*Your objective*: Write every line of the rows below as a JSON list of strings, one string per line, skipping blank lines and leaving out the pictures.

*Given records*:
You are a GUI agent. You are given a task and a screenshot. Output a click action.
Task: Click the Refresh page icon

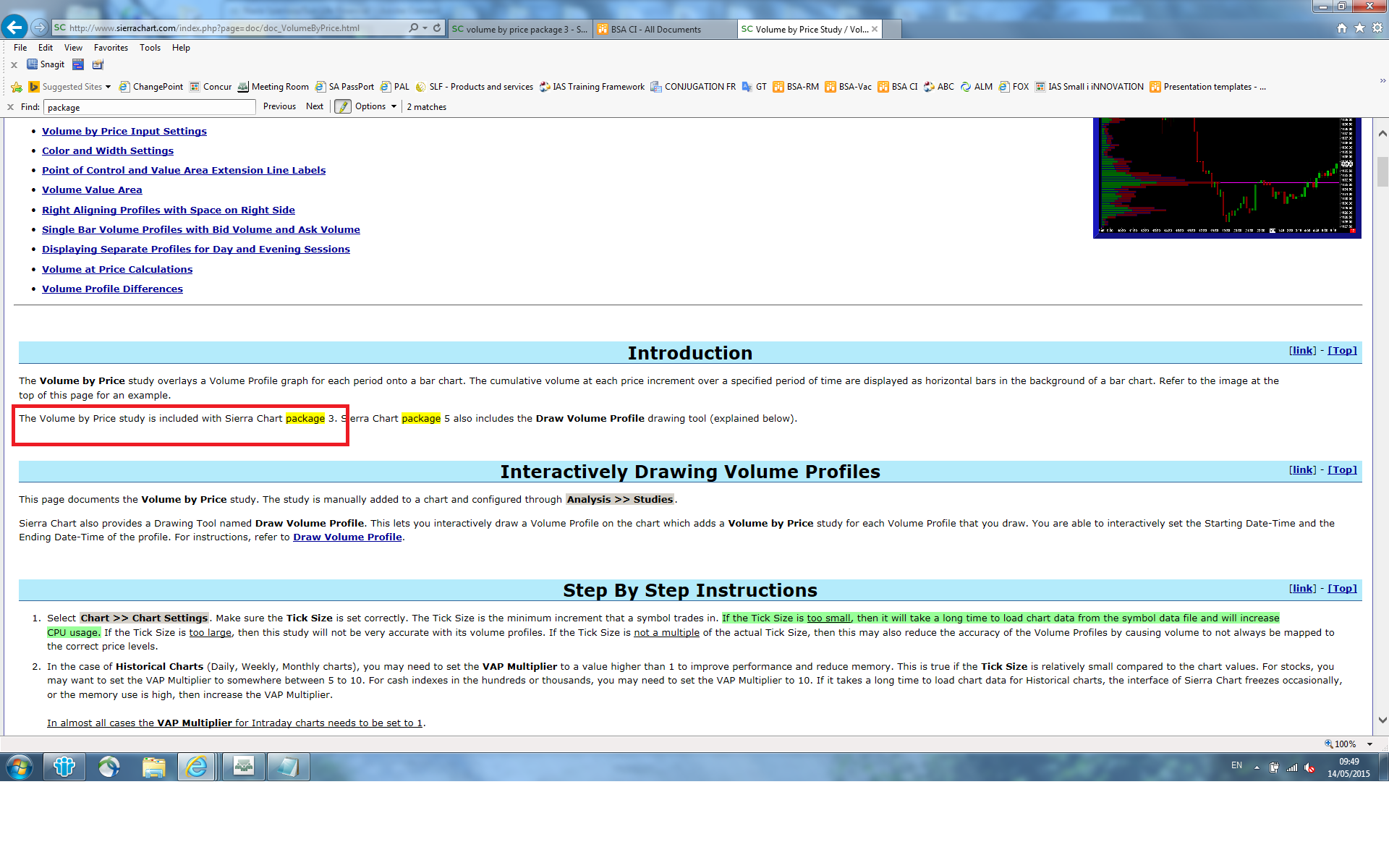437,28
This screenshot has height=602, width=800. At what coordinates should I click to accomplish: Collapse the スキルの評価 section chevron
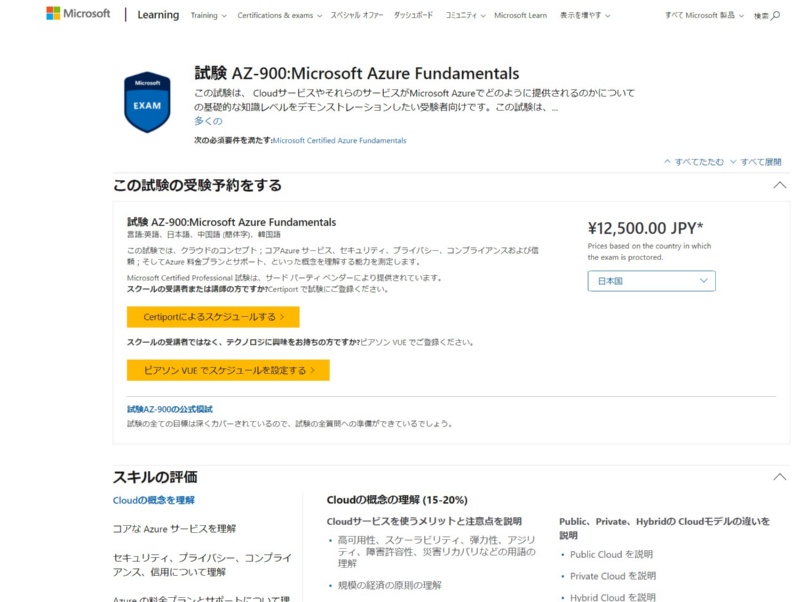[780, 477]
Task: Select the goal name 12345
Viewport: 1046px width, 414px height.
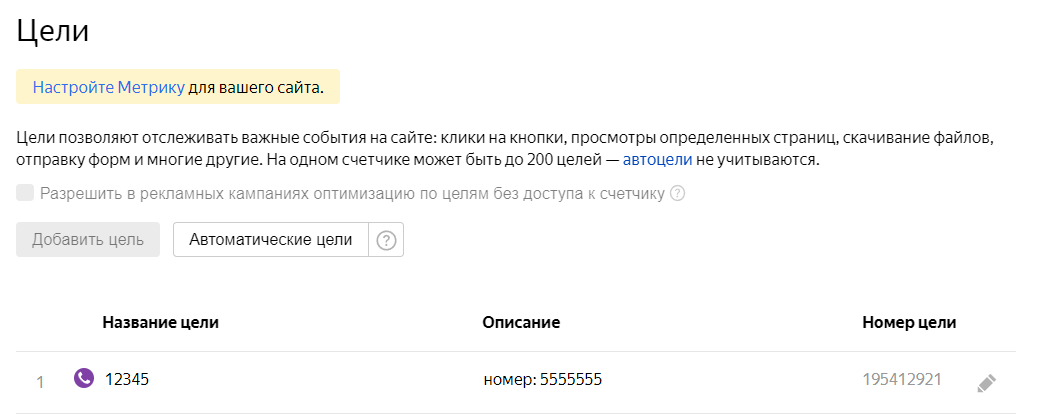Action: [127, 379]
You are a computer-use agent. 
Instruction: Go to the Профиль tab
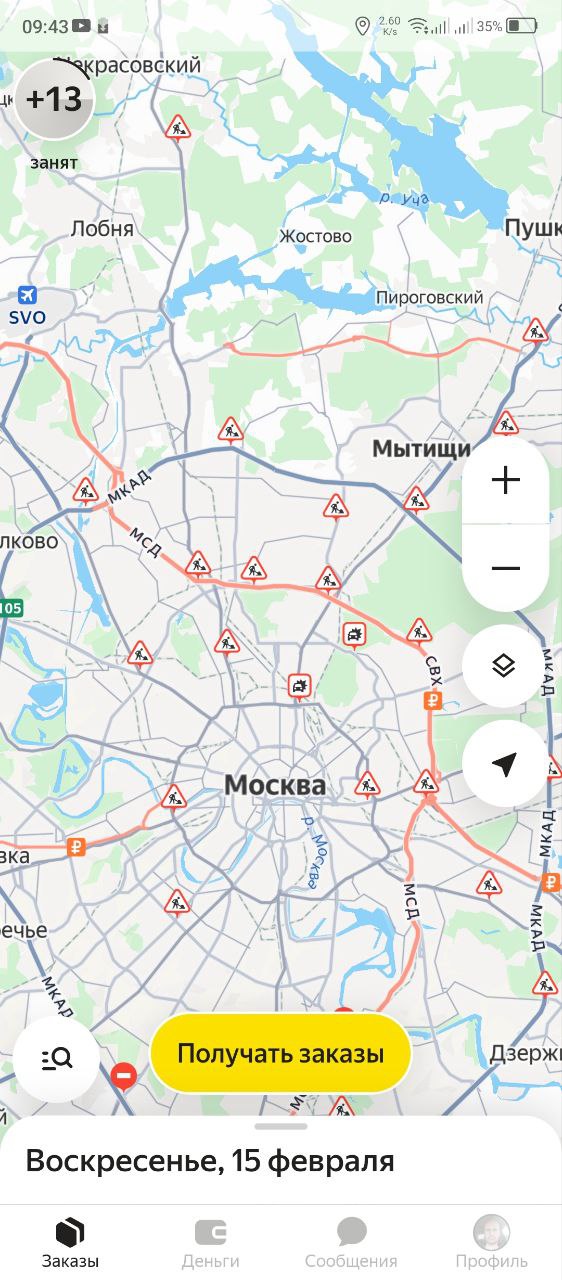[x=491, y=1243]
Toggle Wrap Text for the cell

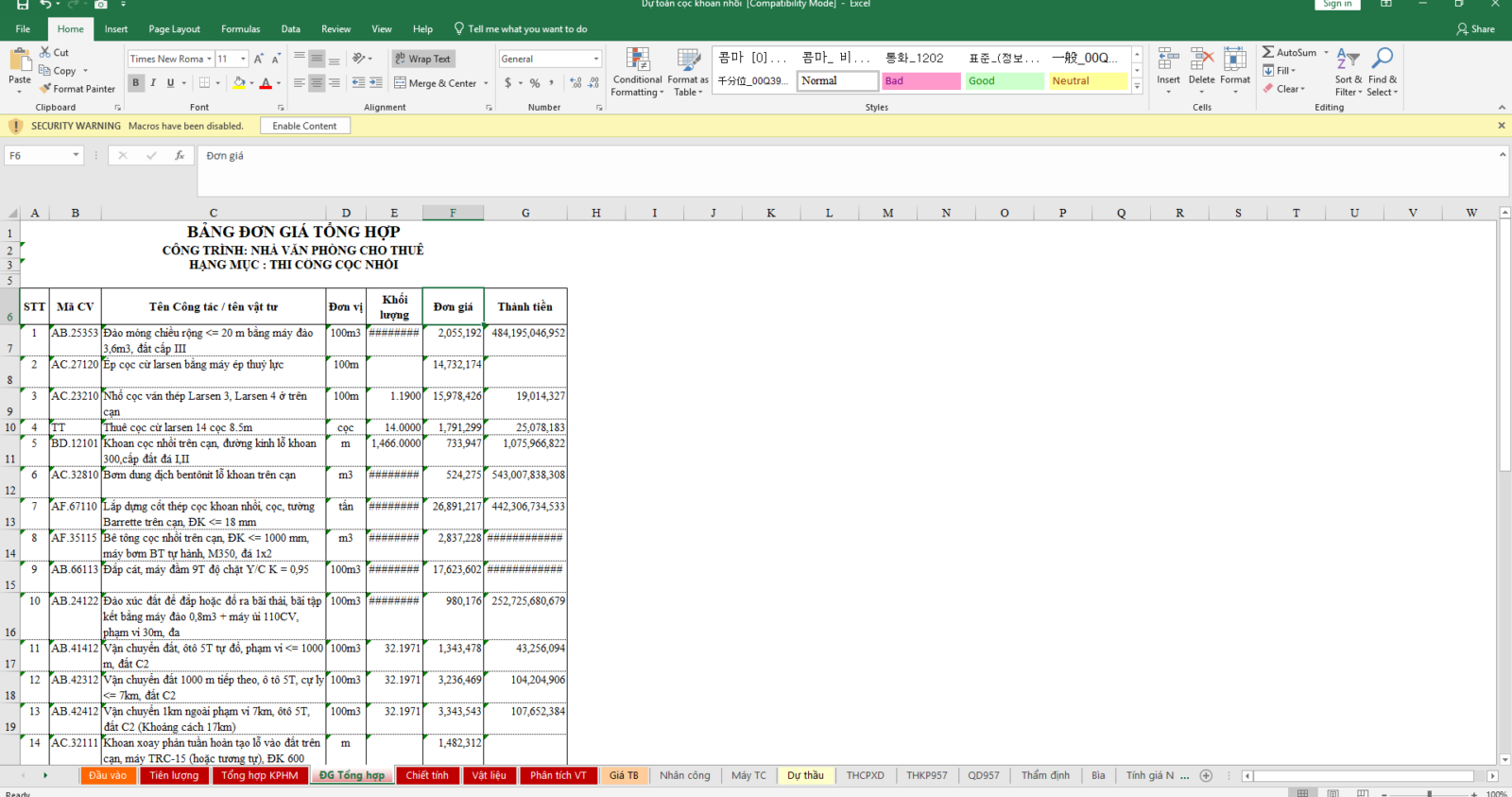(422, 59)
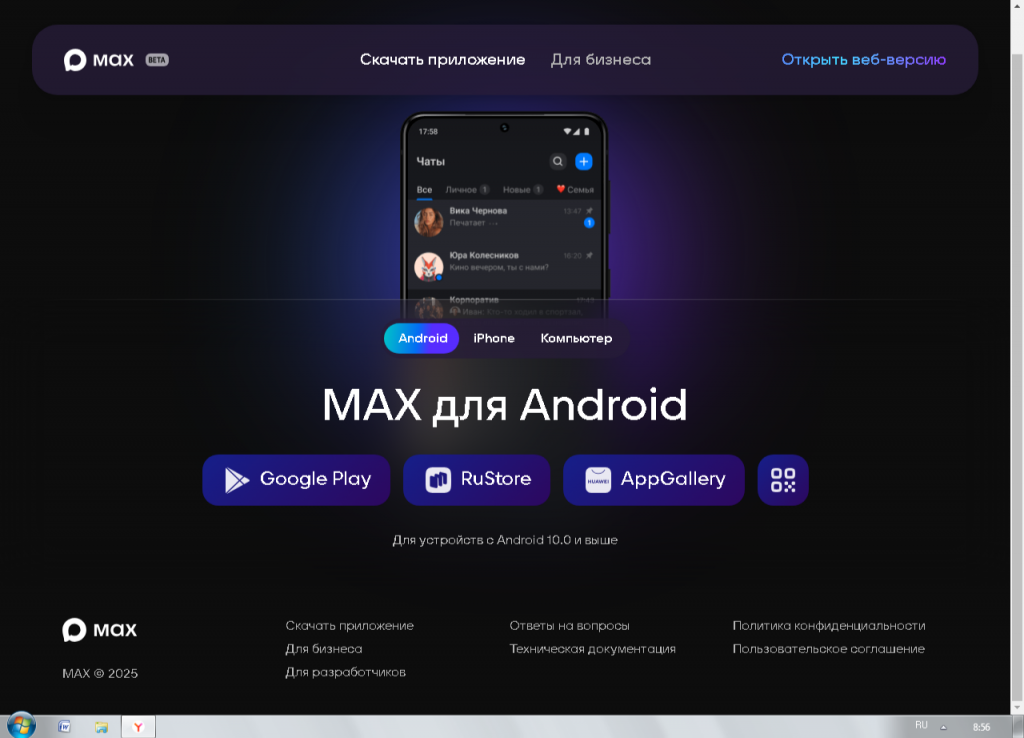Click the Yandex Browser taskbar icon
This screenshot has width=1024, height=738.
pos(138,727)
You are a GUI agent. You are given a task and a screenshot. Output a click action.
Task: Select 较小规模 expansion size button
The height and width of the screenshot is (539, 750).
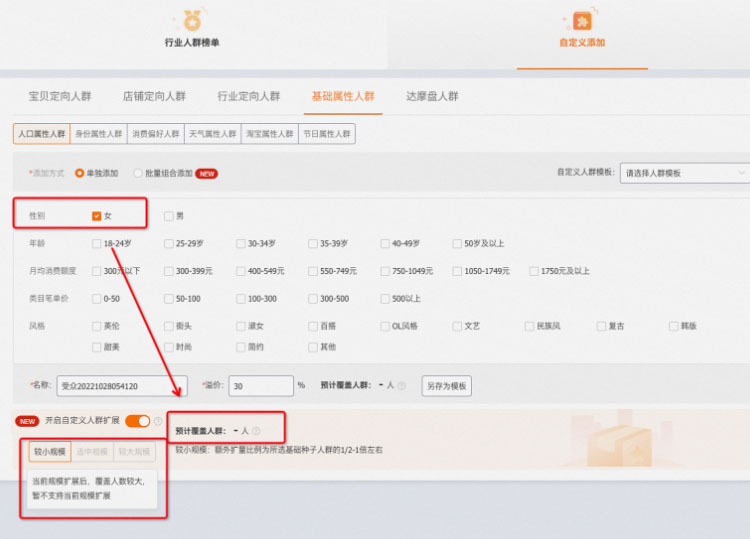[49, 452]
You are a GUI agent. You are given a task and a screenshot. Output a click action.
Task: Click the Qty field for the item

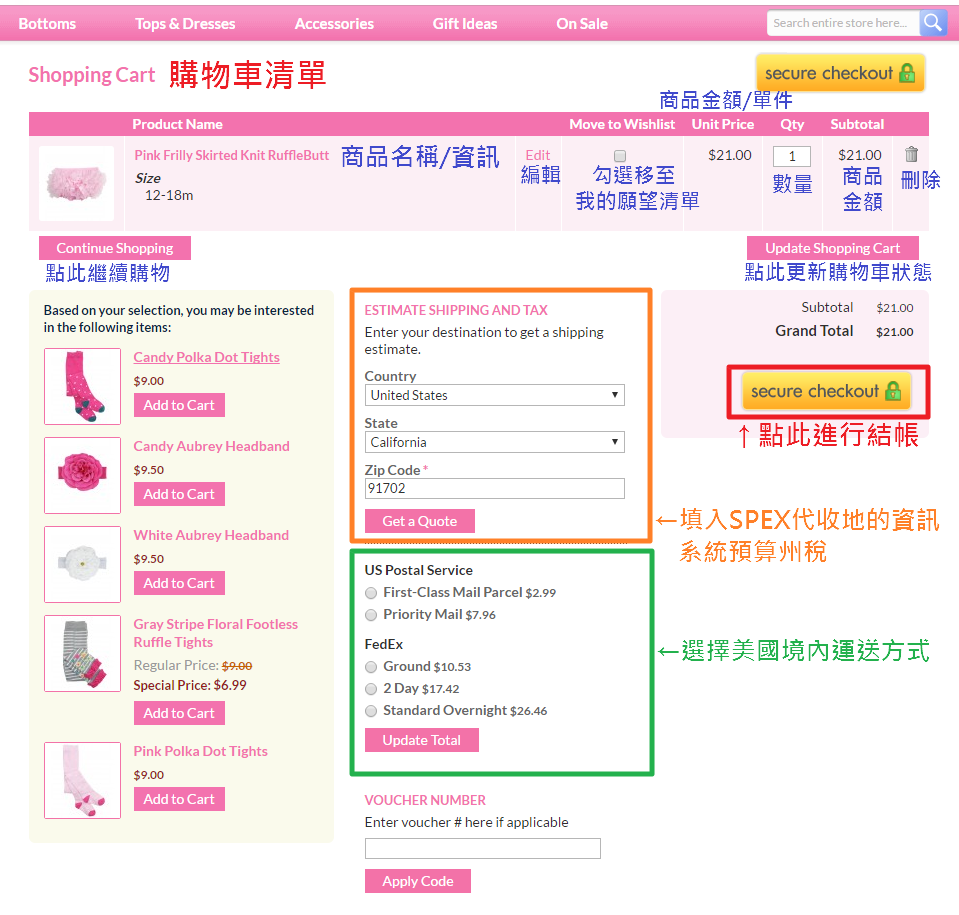pos(791,157)
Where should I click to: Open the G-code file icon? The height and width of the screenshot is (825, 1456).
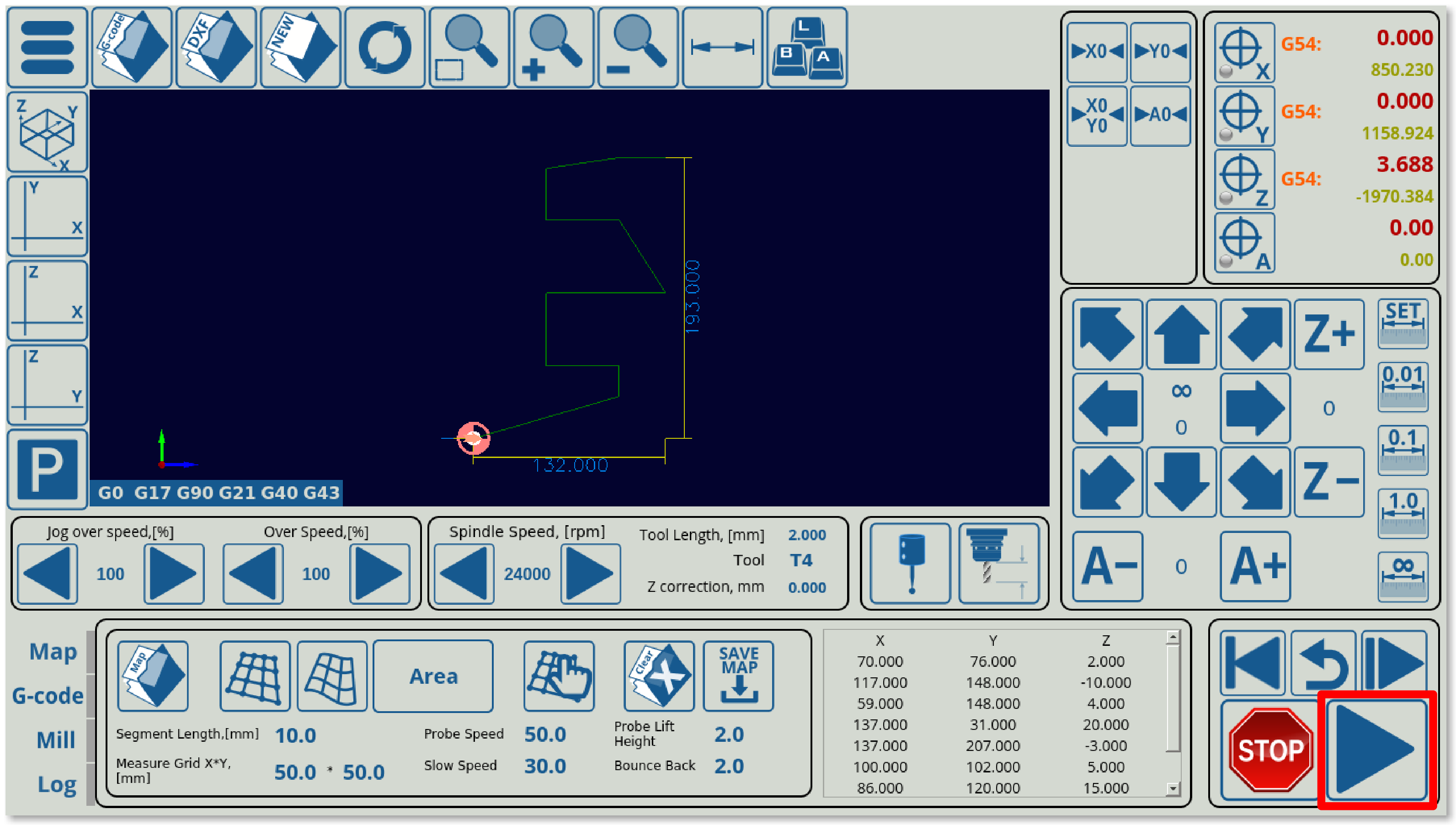pos(132,48)
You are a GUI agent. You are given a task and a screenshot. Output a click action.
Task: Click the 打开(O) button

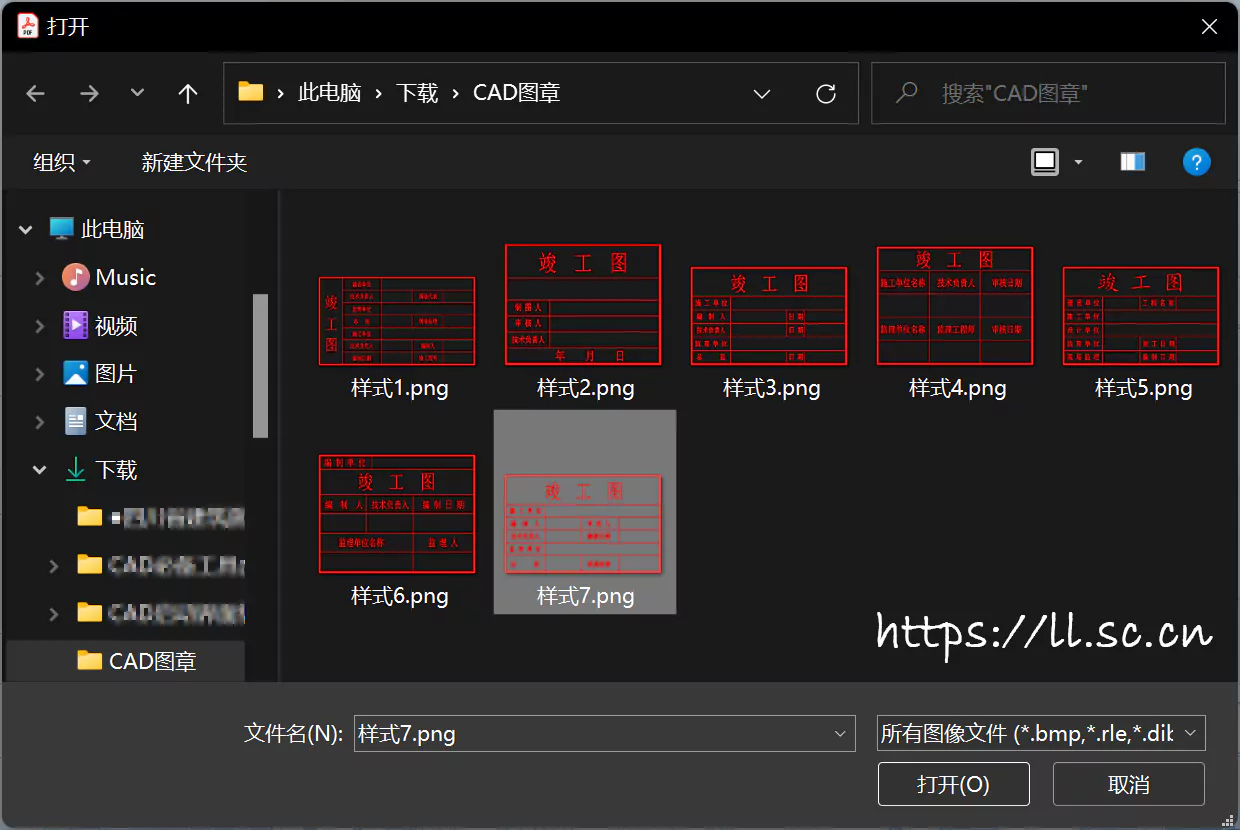pyautogui.click(x=953, y=784)
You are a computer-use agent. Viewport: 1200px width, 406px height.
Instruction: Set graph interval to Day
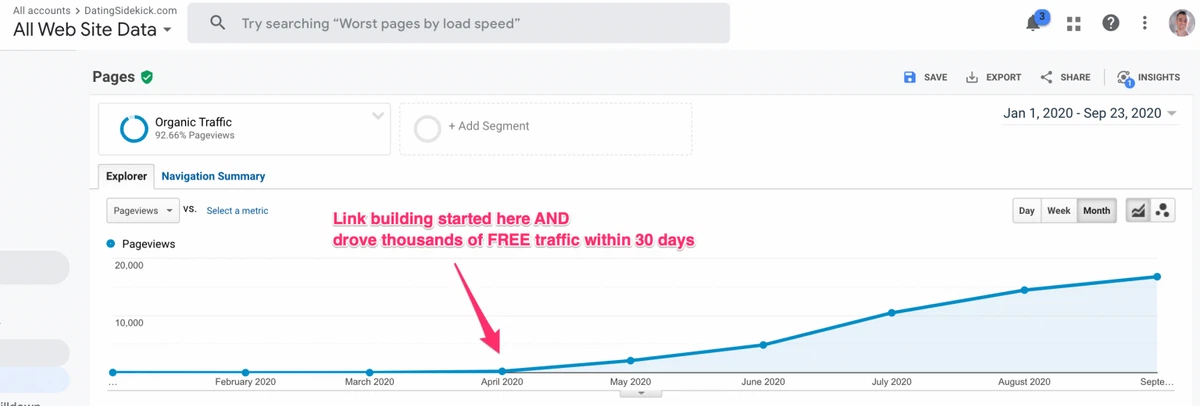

*Written solution*:
[
  "You are a GUI agent. You are given a task and a screenshot. Output a click action.",
  "Task: Click the Refresh page icon",
  "437,28",
  "This screenshot has height=602, width=800. At what coordinates should I click to accomplish: Collapse the スキルの評価 section chevron",
  "[780, 477]",
  "Task: Select the goal name 12345",
  "Viewport: 1046px width, 414px height.",
  "Action: [127, 379]",
  "You are a computer-use agent. ",
  "Instruction: Go to the Профиль tab",
  "[x=491, y=1243]",
  "Toggle Wrap Text for the cell",
  "(422, 59)",
  "Click the Yandex Browser taskbar icon",
  "This screenshot has width=1024, height=738.",
  "pos(138,727)",
  "You are a GUI agent. You are given a task and a screenshot. Output a click action.",
  "Task: Select 较小规模 expansion size button",
  "The height and width of the screenshot is (539, 750).",
  "[49, 452]",
  "You are a GUI agent. You are given a task and a screenshot. Output a click action.",
  "Task: Click the Qty field for the item",
  "pos(791,157)",
  "Where should I click to: Open the G-code file icon? The height and width of the screenshot is (825, 1456).",
  "pos(132,48)",
  "You are a GUI agent. You are given a task and a screenshot. Output a click action.",
  "Task: Click the 打开(O) button",
  "pyautogui.click(x=953, y=784)",
  "You are a computer-use agent. Viewport: 1200px width, 406px height.",
  "Instruction: Set graph interval to Day"
]